Christa Berger, jornalista, professora do Programa de Pós-graduação em Comunicação da Unisinos concedeu uma entrevista por e-mail à IHU On-Line, falando sobre as relações entre mídia e política. Na opinião de Christa, “o que vimos, foi à disputa política (eleitoral e de classe) acontecendo através da cobertura jornalística como se fosse informação”.

Pós-doutora pela Universidade Autônoma de Barcelona (UAB), Espanha, e doutora em Ciências da Comunicação pela USP, com a tese Campos em Confronto: Jornalismo e Movimentos Sociais – As Relações entre o Movimento Sem Terra e a Zero Hora. É mestre em Ciência Política pela Universidade Nacional Autônoma do México (UNAM).

Berger é professora aposentada da UFRGS e professora do PPGCOM da Unisinos. Christa Berger é autora de Campos em confronto: a terra e o texto. Porto Alegre: Editora da Universidade, 1998, e uma das organizadoras do livro O Jornalismo no Cinema. Porto Alegre: Editora da Universidade - UFRGS, 2001. Confira a entrevista concedida por ela na 172ª edição da revista IHU On-Line, de 20 de março de 2006.

IHU On-Line - Como se relacionam política e mídia?

Christa Berger
- Política e mídia estão intrinsecamente relacionadas, pois ao jornalismo cabe a vigilância, através de suas coberturas, do conjunto da sociedade e, a política não pode dispensar os mediadores legitimados (jornais e jornalistas) de diálogo com os cidadãos. Diferentes abordagens da ciência política e do jornalismo trabalham esta relação, seja mediante o conceito de formação da opinião pública, de manipulação ou de midiatização. O que temos observado é que a mídia vem ocupando um lugar de destaque na configuração das sociabilidades, que se reflete também na política.
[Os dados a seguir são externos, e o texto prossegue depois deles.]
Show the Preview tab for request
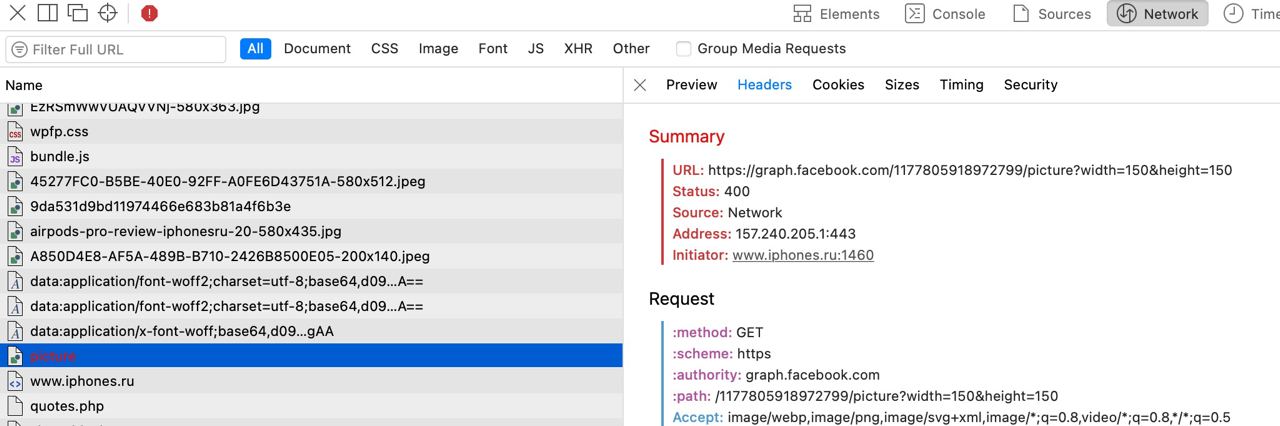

Os partidos e os políticos, percebendo o protagonismo da mídia, submetem-se à sua lógica, provocando profundas transformações no seu modo de atuar e produzindo o que alguns autores denominam de “política da Idade Mídia”. O destaque que o marketing tem nas campanhas eleitorais é apenas um exemplo da submissão da política à lógica midiática. 
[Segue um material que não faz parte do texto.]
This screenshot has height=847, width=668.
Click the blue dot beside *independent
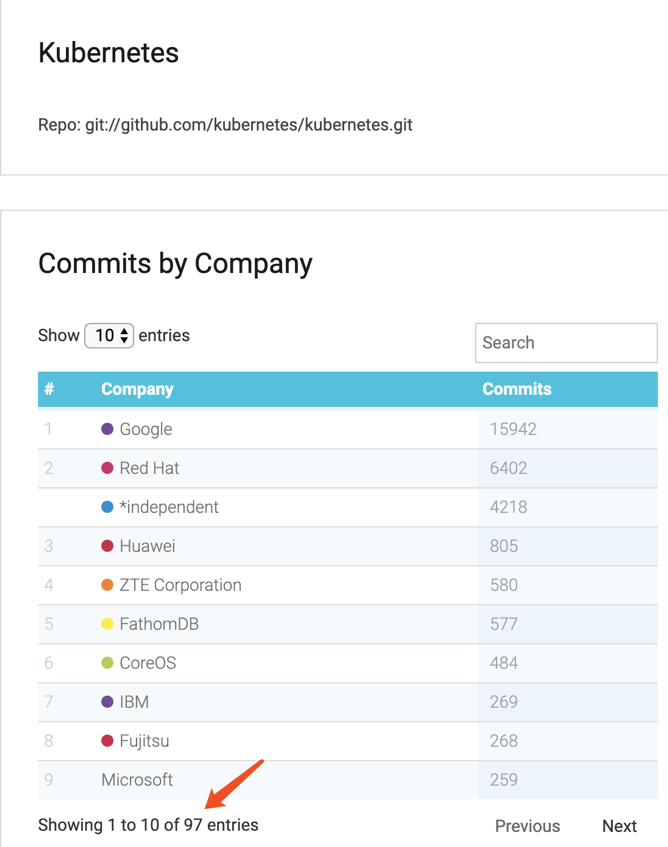[x=107, y=507]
IHU On-Line - Como à senhora caracteriza a cobertura política dos jornais e TV nas eleições entre Lula e Alckmin?

Christa Berger
- A cobertura da grande imprensa é escandalosamente tendenciosa – ela vem atuando como um partido que representa uma classe social – mas, com o poder de esconder esta condição ao afirmar-se neutra, imparcial e objetiva. Este é o poder perverso da imprensa – agir em uma direção e argumentar convincentemente que está na direção contrária. A campanha política contra o governo Lula não começou com o processo eleitoral. Logo após a posse, que não podia não ser festiva, uma pergunta foi plantada pela mídia: será que Lula vai conseguir governar? Afinal ele não domina idiomas, tem pouco traquejo internacional e outros tantos argumentos relacionados à sua escolaridade baixa. A associação com a falta de escolaridade não teve sucesso, mas retorna toda vez que há expectativa de funcionar. No primeiro turno da eleição atual, o presidente voltou a ser chamado de analfabeto, houve correções de suas falas na imprensa e afirmações sobre como “a falta de escolaridade impede a pessoa de entrar em contato com a lógica” e tantos outros exemplos encontrados em diferentes seções e jornalistas. Com o mesmo objetivo. A aposta de desestabilização por este caminho segue não tendo sucesso.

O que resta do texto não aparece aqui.